The common name “glow worm” refers to a creature that lights up dark, damp environments such as caves, abandoned tunnels, and sheltered forest banks. These shimmering displays are a sign of highly specialized predatory behavior. The blue-green bioluminescence, which creates the effect of a starry night sky, is directly linked to the animal’s survival and its unique method of catching food.
Identification and Life Stage Diet
The creature commonly called a glow worm is not a worm at all, but the larval stage of an insect. In New Zealand and Australia, the famous cave-dwelling glow worms are the larvae of a carnivorous fungus gnat, scientifically known as Arachnocampa luminosa. In contrast, the glow worm found in Europe, Lampyris noctiluca, is the larva of a beetle, and its diet and hunting method are entirely different.
The larval stage is the only time the fungus gnat glow worm feeds, which can last for many months up to a year. The adult insect that emerges is a delicate, short-lived fly that does not possess functional mouthparts. This adult form focuses solely on reproduction, meaning the larva must consume enough food to sustain the insect through its entire non-feeding adult phase.
Primary Prey and Food Sources
The diet of the New Zealand and Australian glow worm, Arachnocampa luminosa, consists mainly of small flying insects. These larvae are carnivorous predators whose preferred meals are tiny, soft-bodied creatures such as midges, mosquitoes, and small flies. They also trap larger insects like caddisflies and small moths, which are attracted to the light.
Glow worms are not restricted to flying prey. Non-flying invertebrates, including spiders and even cannibalized glow worm larvae, can become part of their diet.
The Lure and the Trap: Hunting Mechanisms
The glow worm’s hunting strategy relies on two interconnected components: a bioluminescent lure and a sticky silk trap. The blue-green glow is a product of a chemical reaction involving a compound called luciferin and an enzyme called luciferase, which combine with oxygen to generate light. This glow is emitted from an organ located at the posterior end of the larva’s body.
The light attracts prey through a phenomenon called positive phototaxis, where flying insects instinctively move toward the brightest point in the dark.

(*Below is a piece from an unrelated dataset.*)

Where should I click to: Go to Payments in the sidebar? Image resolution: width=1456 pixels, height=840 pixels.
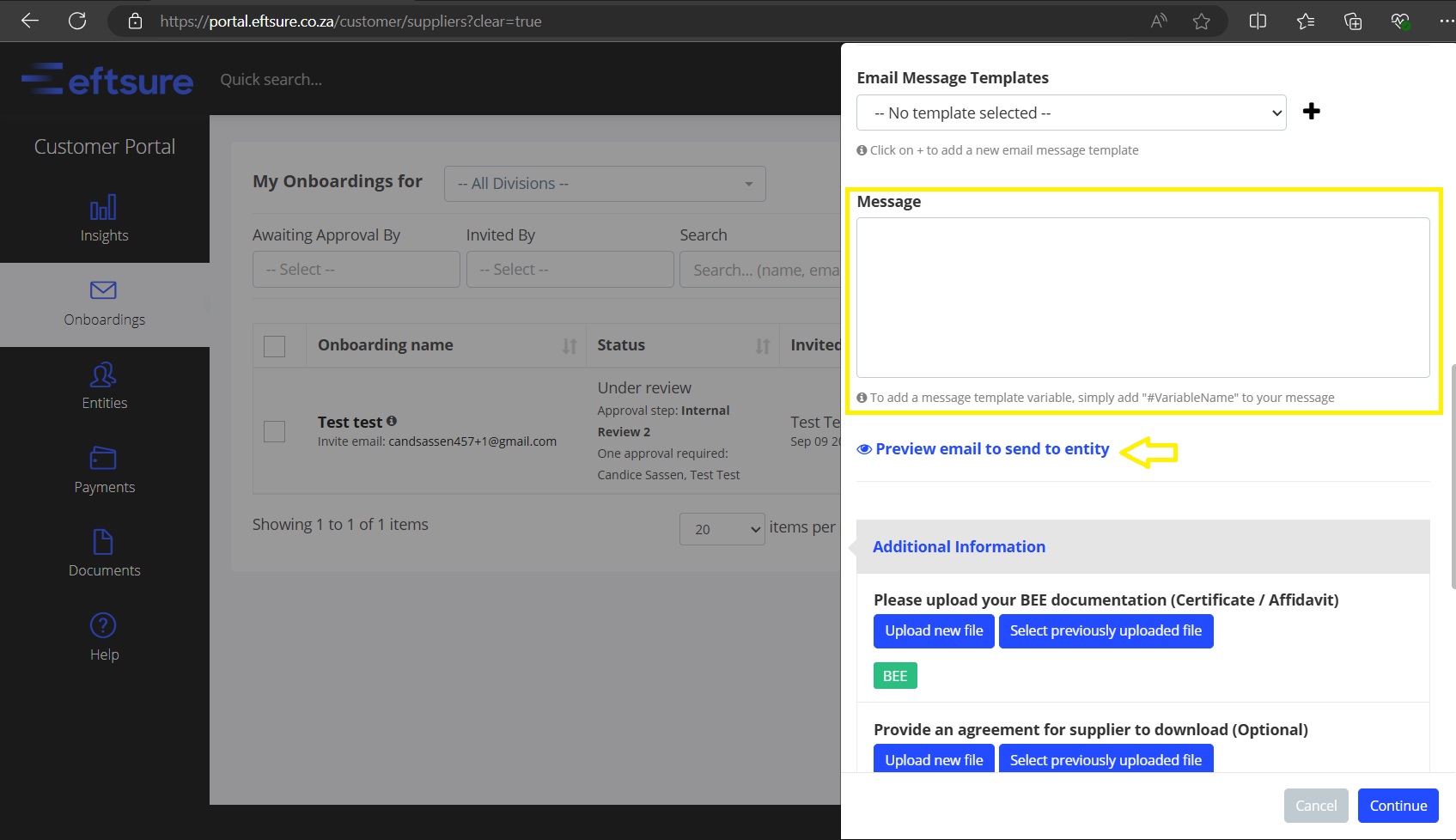click(x=104, y=470)
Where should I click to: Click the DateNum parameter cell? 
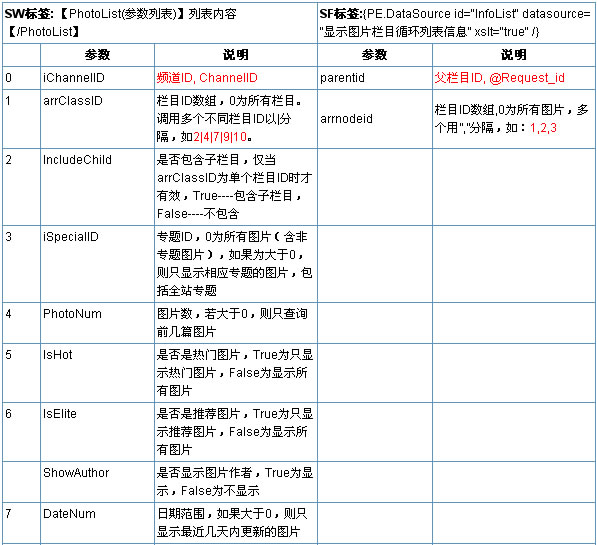pyautogui.click(x=97, y=523)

Below the larva, a dense curtain of fine, vertical threads, or snares, hangs down, which the larva constructs from silk and mucus. Each strand is studded with droplets of a highly adhesive, thick mucus, acting like beads on a necklace.
A single larva can suspend up to 70 of these lines, which range from a few centimeters to half a meter long, depending on the environment. When a flying insect is drawn to the light and collides with one of the sticky droplets, it becomes instantly trapped. The larva senses the struggle and quickly reels in the thread by consuming the silk line until the immobilized prey reaches its mandibles for consumption.